Vocês se lembram do tempo da margarina? Já faz algumas décadas, mas, coincidindo com safras recordes de uma de suas matérias-primas principais, o milho, apareceram, principalmente nos Estados Unidos, onde os excedentes do milho eram colossais, centenas (ou milhares) de estudos mostrando como a margarina era muitíssimo preferível à execrável manteiga, razão por que devíamos consumi-la aos potes. Agora, não é mais assim, a margarina é cheia de aditivos químicos (aliás, é outra coisa interessante, esse negócio de químico, pois, afinal, toda matéria é química de uma forma ou de outra — água é a composição química de dois átomos de hidrogênio com um de oxigênio) e, segundo diversos, bem mais letal do que a manteiga.
E carne, meu Deus do céu? É caso de se embuçar, para ir a uma churrascaria. Outro dia, à beira do pranto, meu amigo Carlinhos Judeu apareceu no boteco com a nova dieta que seu médico lhe havia prescrito. Após cuidadoso escrutínio, todos os da mesa concluíram que a única alimentação permitida a Carlinhos, sete dias por semana, 30 dias por mês, era peito de frango com certas verduras. Quem come carne vermelha é expulso de certas mesas, como se fosse um canibal. Há quem não coma mamíferos. Deve ser porque o mamífero mamou e ficou contaminado com o maldito leite. Não se pode comer mamífero nem no Ártico, onde Brigitte Bardot recomendou aos esquimós um regime vegetariano, sendo recebida com certa perplexidade, porque indubitavelmente é bastante difícil plantar alface e repolho no Pólo Norte.

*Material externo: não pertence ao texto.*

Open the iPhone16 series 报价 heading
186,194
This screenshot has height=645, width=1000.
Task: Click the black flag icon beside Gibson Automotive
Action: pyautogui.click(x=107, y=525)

E o tempo da macrobiótica, lembram vocês? As pessoas iam a estabelecimentos de aparência lúgubre, ao som de cítaras sinistras, onde sentavam em almofadas sebosas e mastigavam 30 vezes cada bocado das estranhíssimas iguarias que eram servidas (inclusive uma certa “água descansada” que uma vez me serviram na Bahia, e morro de preocupação porque hoje em dia só bebo água cansada), para depois todo mundo sair macilento e contrito, na convicção de que em breve alcançaria o Nirvana por via da tortura alimentar. Na ocasião, fui muito atacado por sustentar que, ao praticar a macrobiótica, o sujeito ficava com a aparência de 70 anos, mas disso não passava. Suponho que ainda devem haver praticantes soltos por aí, embora seguramente evitem passar pela porta do São João Batista à noite, a fim de não serem abatidos a estocadas de madeira no coração.
Resta o delicado aspecto da malhação, sobre o qual há mais teses do que sobre o marxismo antigamente. Deve-se malhar, é a unanimidade, assim como acabar o capitalismo era unanimidade dos marxistas. Mas, como em relação à ideologia, aí cessa a harmonia, porque os teóricos divergem em cada minúsculo pormenor da malhação.

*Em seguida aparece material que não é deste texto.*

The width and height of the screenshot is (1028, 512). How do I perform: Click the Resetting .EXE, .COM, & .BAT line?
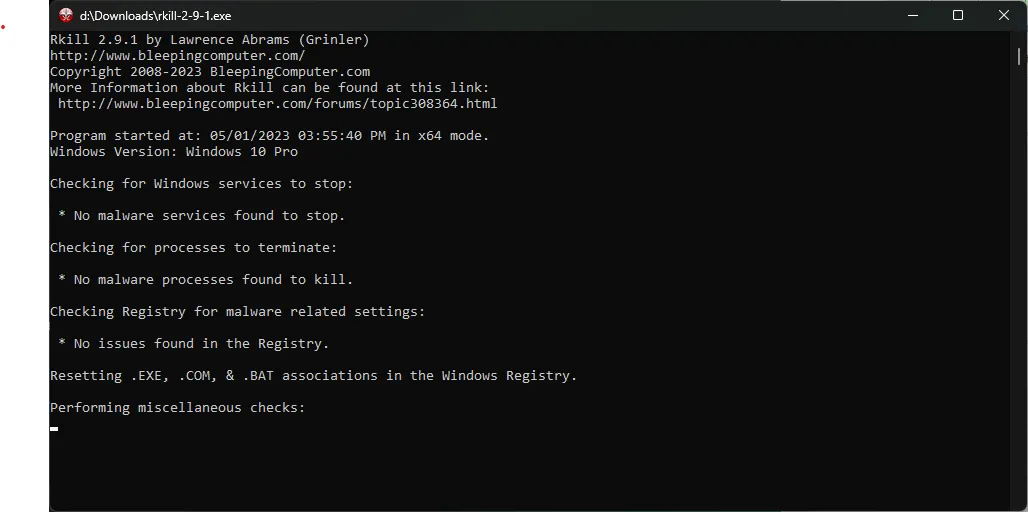pyautogui.click(x=313, y=376)
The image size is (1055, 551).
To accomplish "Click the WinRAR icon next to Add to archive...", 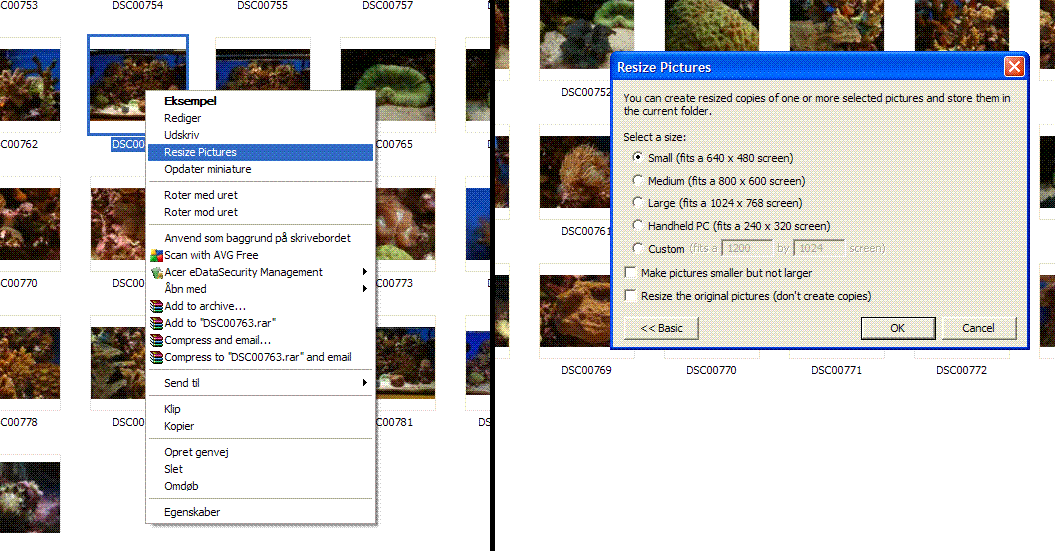I will pos(156,306).
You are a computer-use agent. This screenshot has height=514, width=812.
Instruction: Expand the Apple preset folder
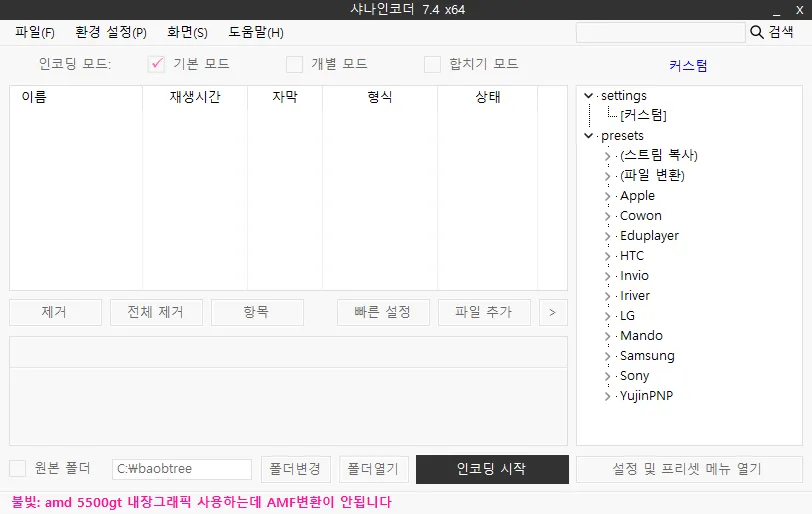click(607, 196)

Às vezes vejo amigos e amigas minhas — eis que todo dia há uma matéria sobre malhação nos jornais de tevê — contando as horas diárias a que se entregam às mais exóticas contorções e a aparelhos que seriam rejeitados por Torquemada como excessivamente cruéis. Quem hoje não malha é um marginal. E nos tentam vender, em ofertas mirabolantes pela tevê, uma tal quantidade de tralhas que nos transformarão em seres eternamente sadios, sem estresse e sem problemas, que, se comprássemos tudo, íamos ter de morar num galpão do cais do porto.

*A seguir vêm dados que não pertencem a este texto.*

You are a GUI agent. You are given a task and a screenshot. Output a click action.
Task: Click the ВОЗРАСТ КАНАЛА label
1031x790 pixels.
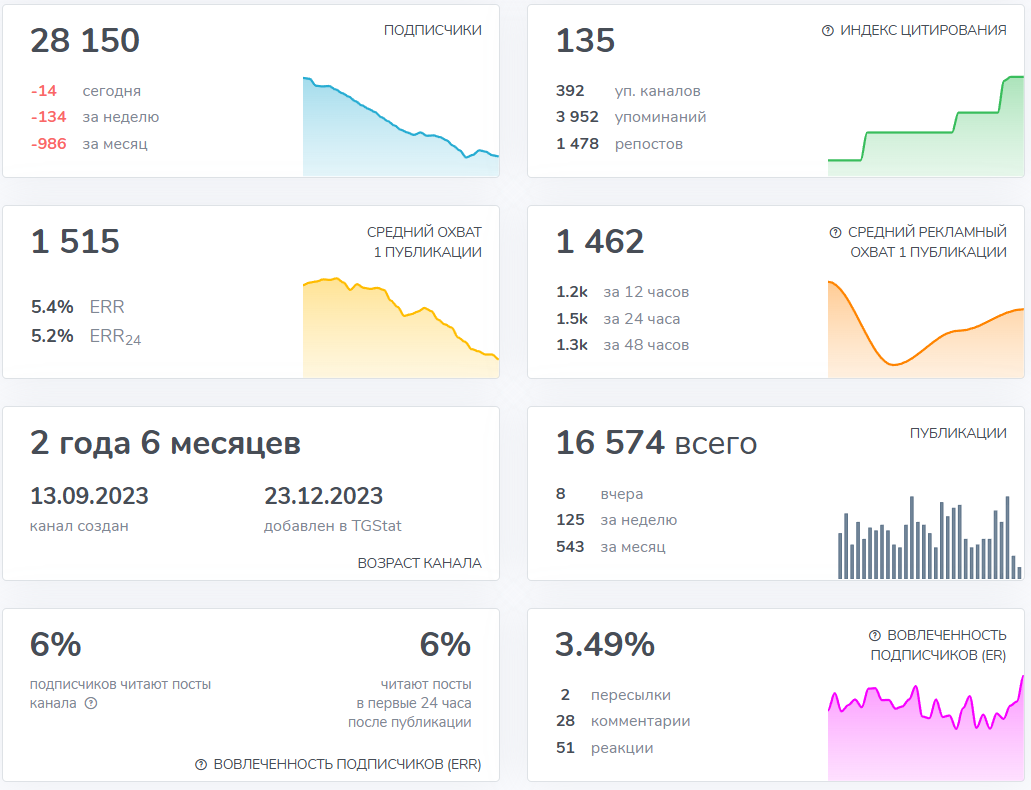click(x=419, y=563)
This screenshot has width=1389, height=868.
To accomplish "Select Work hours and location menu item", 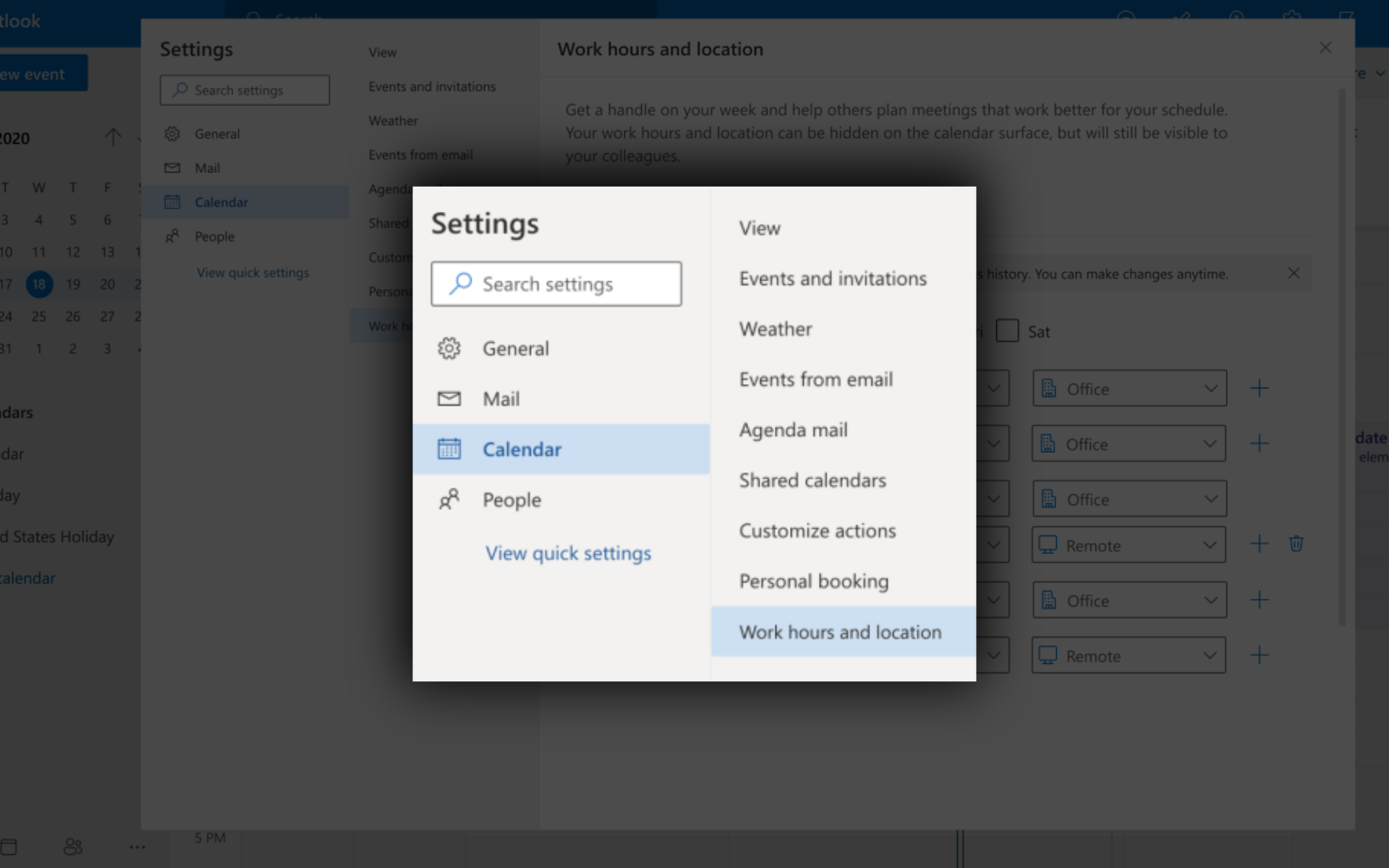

É a qualidade de vida, me explicam. É óbvio que não se deixa de morrer, mas se vive mais e com muito melhor qualidade de vida. Qualidade de vida como, cara-pálida? Comendo palha, sem beber, sem fumar, sem comer doce, sem perder noite, aplicando cremes e loções várias vezes ao dia, sem isso, sem aquilo (e aquiloutro também, de acordo com um médico que apareceu uma vez na Bahia, afirmando que o homem é programado para ter quatro ou cinco orgasmos em toda a vida, pois mais do que isso dá câncer na próstata e debilidade mental), dedicando enorme parte da existência a escovar os dentes e o resto a preocupar-se com eventuais transgressões.
Que me perdoem a insensibilidade, mas dispenso essa qualidade de vida e prefiro morrer doente mesmo a esticar as canelas em perfeita saúde.